HONG KONG’S DAI PAI DONG: A DYING CULTURE
Hong Kong’s Da Pai Dong are slowly dying. Often hidden by the skyscrapers, the dai pai dong in Hong Kong have a long history of serving lunch to busy workers throughout the city. For decades, dai pai dongs have been selling cheap local food from stall, street carts to old decay buildings. It was and still is the perfect place to grab a quick bite between two meetings or to have cheap food and a few rounds of beers with friends at night. Just have a look on Stanley Street in Central Hong Kiong to see how packed the dai pai dongs are over lunch. It’s the soul of the city and as part of Hong Kong’s cultural heritage, it should be safeguarded.
Originally dai pai dongs became popular after the second world war as it allowed many to gain some income by selling cooked food, newspaper, fruits and all sorts of goods without having the rent a shop nor being required you obtain a license.
However, it was often associated with poor hygiene and other safety hazards. As such, the British government started regulating this trade, giving out licenses to over 40,000 hawkers until 1973.
Since the number of hawkers have shrinked significantly as the regulators started making it more difficult for hawkers to operate and prohibited the transfer the business to their sons or daughter. Just combine this together with the backbreaking job and you won’t be surprise that Dai Pai Dong are dying and the communities this business serve.
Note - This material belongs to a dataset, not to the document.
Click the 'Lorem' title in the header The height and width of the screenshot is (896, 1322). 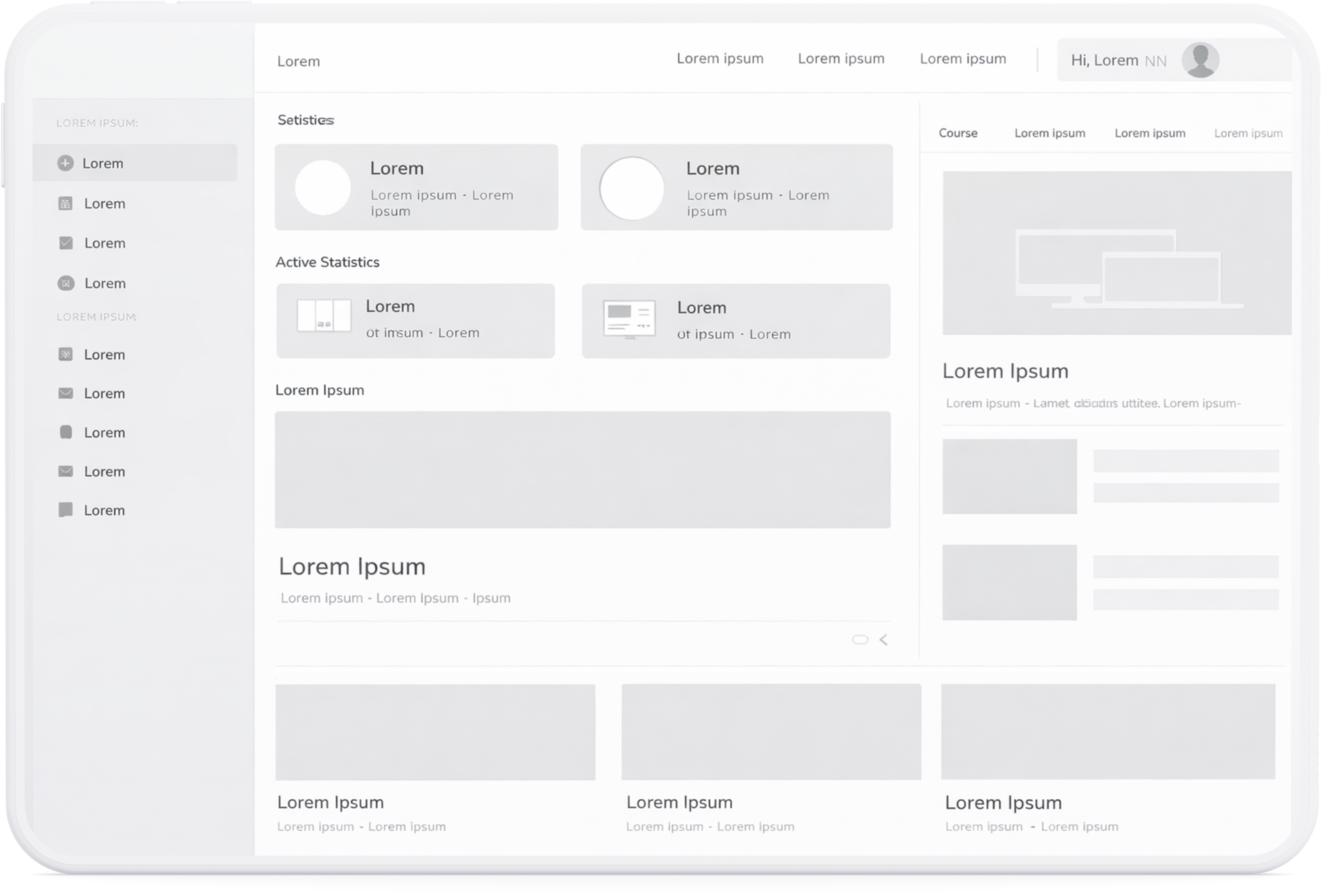coord(298,61)
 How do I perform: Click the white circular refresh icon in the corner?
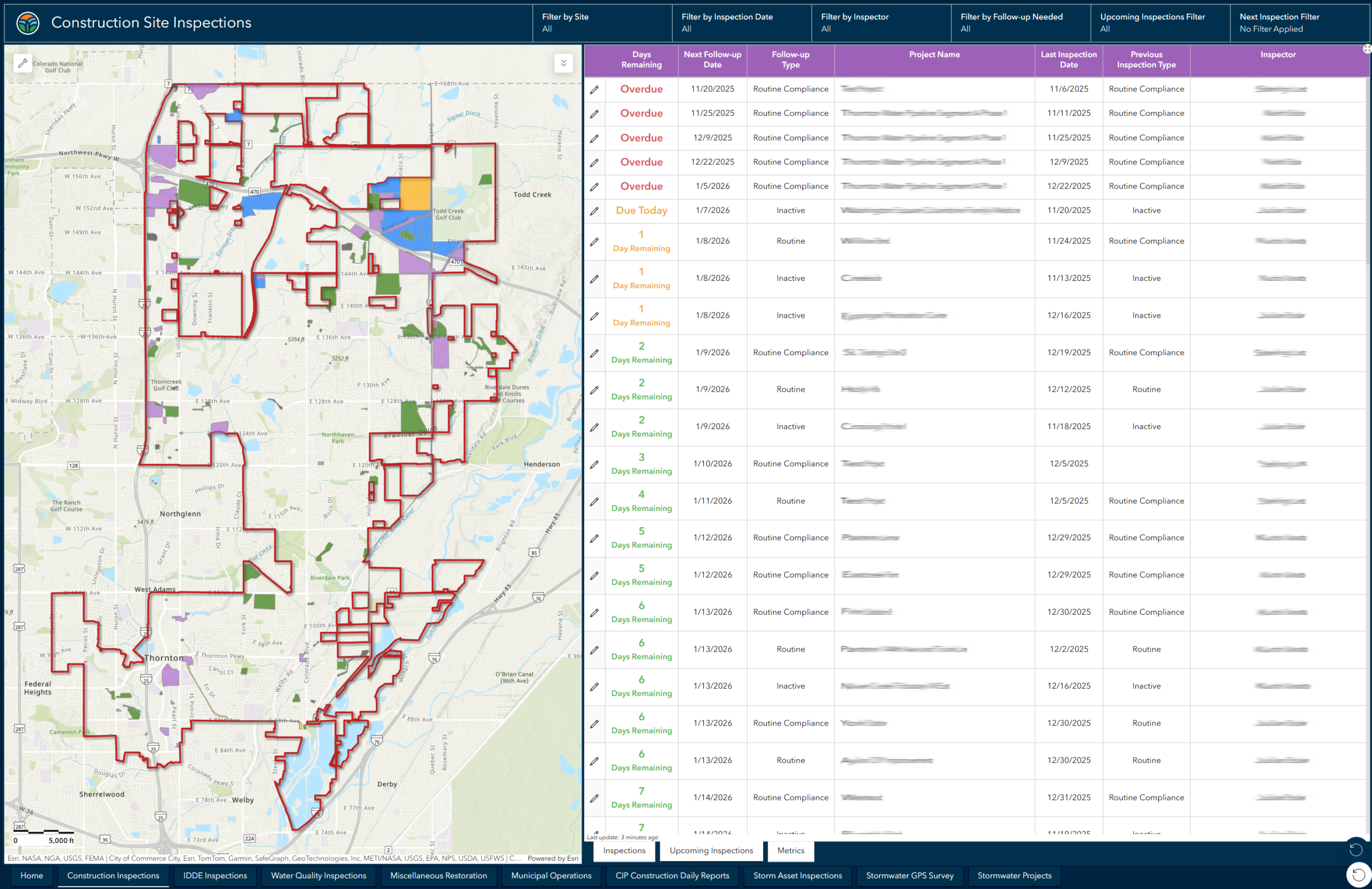1358,875
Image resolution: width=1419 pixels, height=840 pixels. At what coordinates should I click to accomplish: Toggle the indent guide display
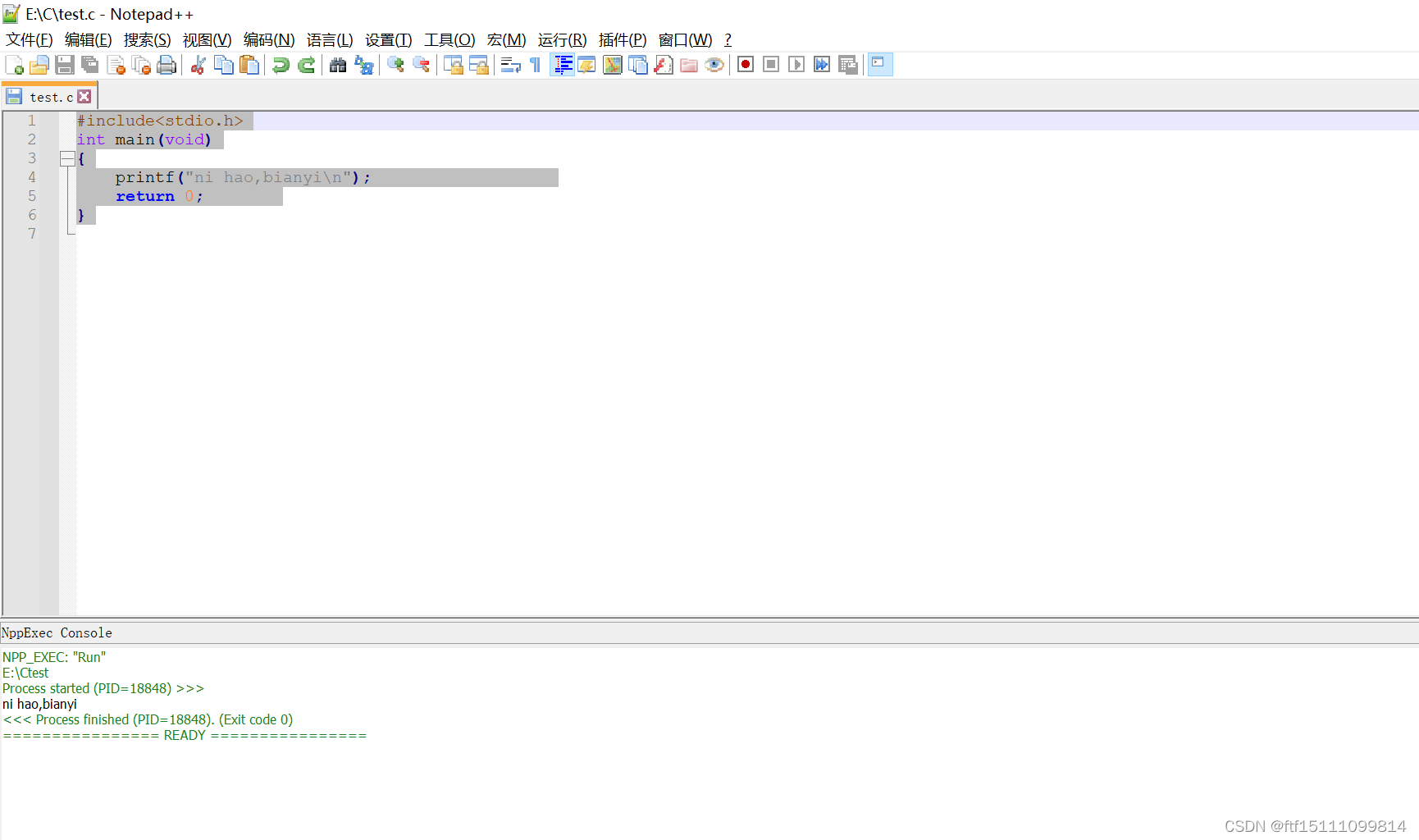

How sad it is to see them disappear in Hong Kong while in many other countries, food trucks a becoming ever more popular with celebrity chef joining the game. Even movies such as Chef have contributed to the expansion of the food truck industry and to become hyper trendy. Food trucks have given many often foodies, an opportunity to change or launch their career at very little cost. Often bringing innovative ideas and homegrown ingredients, food trucks are here to stay.
So why should it not work in Hong Kong? Is it about heath safety or to provide some protection to the restaurants? I personally think that a new generation of hawkers should join the dai pai dong business to keep this strong heritage and sense of community alive.